牛副结核病PCR检测方法的建立

根据GenBank上公布的副结核分枝杆菌C-2染色体的ISMav2基因序列设计特异性引物,对牛副结核分枝杆菌进行PCR扩增并将产物克隆到pMD18-T载体后测序。结果表明,扩增的目的片段大小为246 bp,与预期扩增序列同源性为99.6%。该PCR检测体系的特异性强,不能在非副结核分枝杆菌 DNA中扩增出条带;敏感性高,最低检测的DNA含量为1 pg。该检测体系的成功构建为牛副结核病的检测、鉴定和流行病学调查提供了有力的技术支持。

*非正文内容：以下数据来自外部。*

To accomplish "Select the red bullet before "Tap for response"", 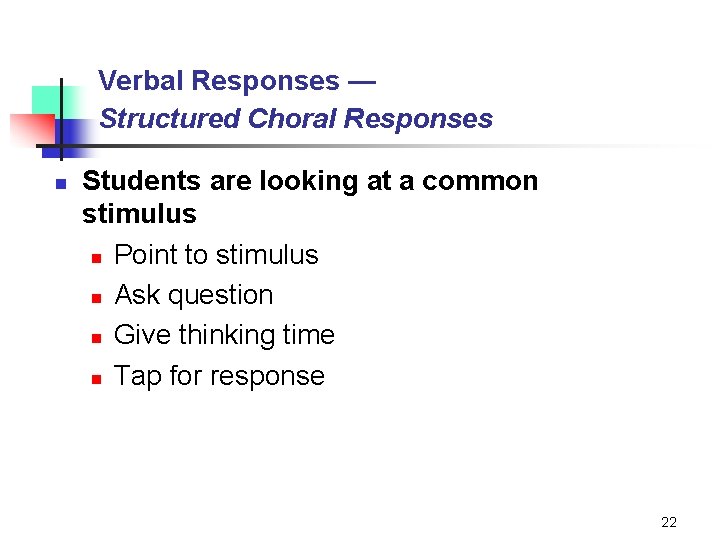I will (96, 379).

Establishment of PCR for Detecting Bovine Paratuberculosis

A pair of primers were designed according to the sequence of specific Mycobacterium paratuberculosis gene of C-2 chromosome(ISMav2),the ISMav2 gene was amplified by PCR and cloned into pMD18-T vector and then the gene sequence was detected.The results showed that the target gene band at a length 246 bp was amplified by PCR,with a homology of 99.6% to the gene sequence reported in GenBank.The experiments had proved that PCR assay possessed a high specificity,DNA bands couldn’t be amplified in other bacterial except Mycobacterium paratuberculosis.And the sensitivity test results indicated that PCR assay was more sensitive,which could detect ISMav2 with only 1 pg DNA.The successfully construction of the PCR assay provides strongly technical support for detection,identification and epidemiological investigations of bovine paratuberculosis.